Hmm, kann es irgendwie nicht ausprobieren, meine <winbase.h> scheint zerschossen zu sein.

edit:
Kann es sein das die Funktionen von winbase nur unter Win 95/98/NT laufen?


----------



## Sinac (19. Mai 2004)

Probier das ganze mal mit ShellExecute() anstatt mit WinExec(), oder ggf. mit
system() wenn das ganze in einem Windows Fenster läuft.


----------



## grillse (21. Mai 2004)

Habe es irgendwie nicht geschafft! :-\


----------



## Kachelator (21. Mai 2004)

Das "irgendwie" wäre jetzt interessant. Poste doch mal den Code, mit dem du es versucht hast.


----------



## grillse (27. Mai 2004)

Hatte jetzt ein paar Tage keine Zeit am Projekt weiterzuarbeiten, deswegen weiß ich jetzt nicht mehr was ich genau versucht hatte.

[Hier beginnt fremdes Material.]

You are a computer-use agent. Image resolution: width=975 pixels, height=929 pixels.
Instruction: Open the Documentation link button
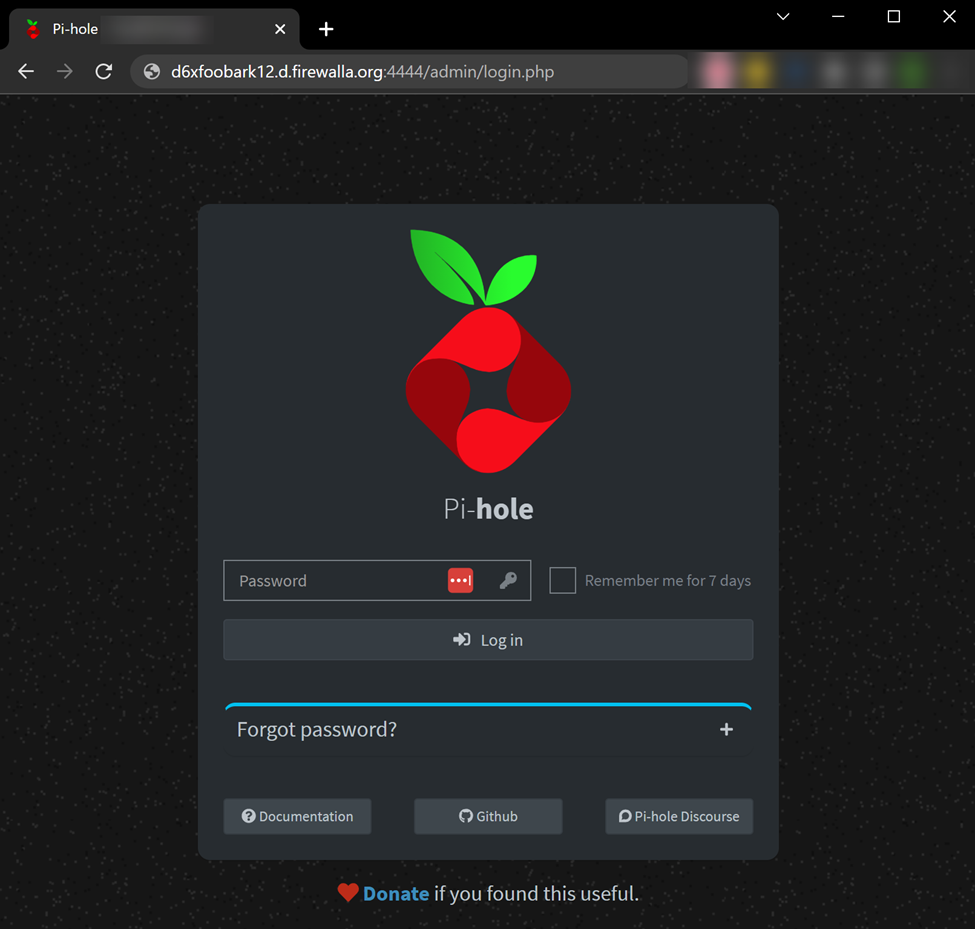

Gibt es sonst noch irgendwelche Möglichkeiten?


----------



## Sinac (27. Mai 2004)

Also ShellExecute() und system() sind die einfachsten lösungen meiner Meinung nach, ansonsten fällt mir auf die schnelle auch nichts ein...

Greetz...
Sinac


----------



## Endurion (27. Mai 2004)

Wenn du bei ShellExecute nur die Text-Datei angibst, und als Operation "open" wird die Text-Datei im Default-Editor geöffnet. In dem Fall bekommt der Benutzer seinen Lieblingseditor und du musst nicht nach dem Pfad zum Editor suchen.


----------



## Sinac (27. Mai 2004)

> _Original geschrieben von Endurion _
> *Wenn du bei ShellExecute nur die Text-Datei angibst, und als Operation "open" wird die Text-Datei im Default-Editor geöffnet. In dem Fall bekommt der Benutzer seinen Lieblingseditor und du musst nicht nach dem Pfad zum Editor suchen. *


Ja, das stimmt, aber wer wollte das denn wissen?
Er wollte die Datei ja mit EDIT öffnen, und das ist wohl sehr sehr selten der Standard Editor


----------



## Endurion (27. Mai 2004)

> _Original geschrieben von Sinac _
> *Ja, das stimmt, aber wer wollte das denn wissen?
> Er wollte die Datei ja mit EDIT öffnen, und das ist wohl sehr sehr selten der Standard Editor  *



Ist mir schon klar, ich wollte eigentlich nur indirekt die Probleme eines "C:\\Winnt\\system32\\edit.com" umgehen (sprich, Windows-System-Verzeichnis lesen.  
Ausserdem könnte es sein, dass nicht jeder User die edit.com da hat (kann mich bei dem Punkt aber auch irren).


----------



## Kachelator (27. Mai 2004)

> Ausserdem könnte es sein, dass nicht jeder User die edit.com da hat (kann mich bei dem Punkt aber auch irren).


  Oder haben will.


----------



## Sinac (27. Mai 2004)

Ja, da könntest du recht haben. Aber in diesem Fall sollte man einfach "Edit.com d:\\Datenbank}\out.txt" übergeben, da Edit.com wohl immer in den Umgebungsvariablen zu finden ist,oder?

Greetz...
Sinac


----------



## grillse (28. Mai 2004)

Dann würde ich es Default machen, noch besser ^_^ 

Allerdings kriege ich es absolut nicht gebacken, sorry!


----------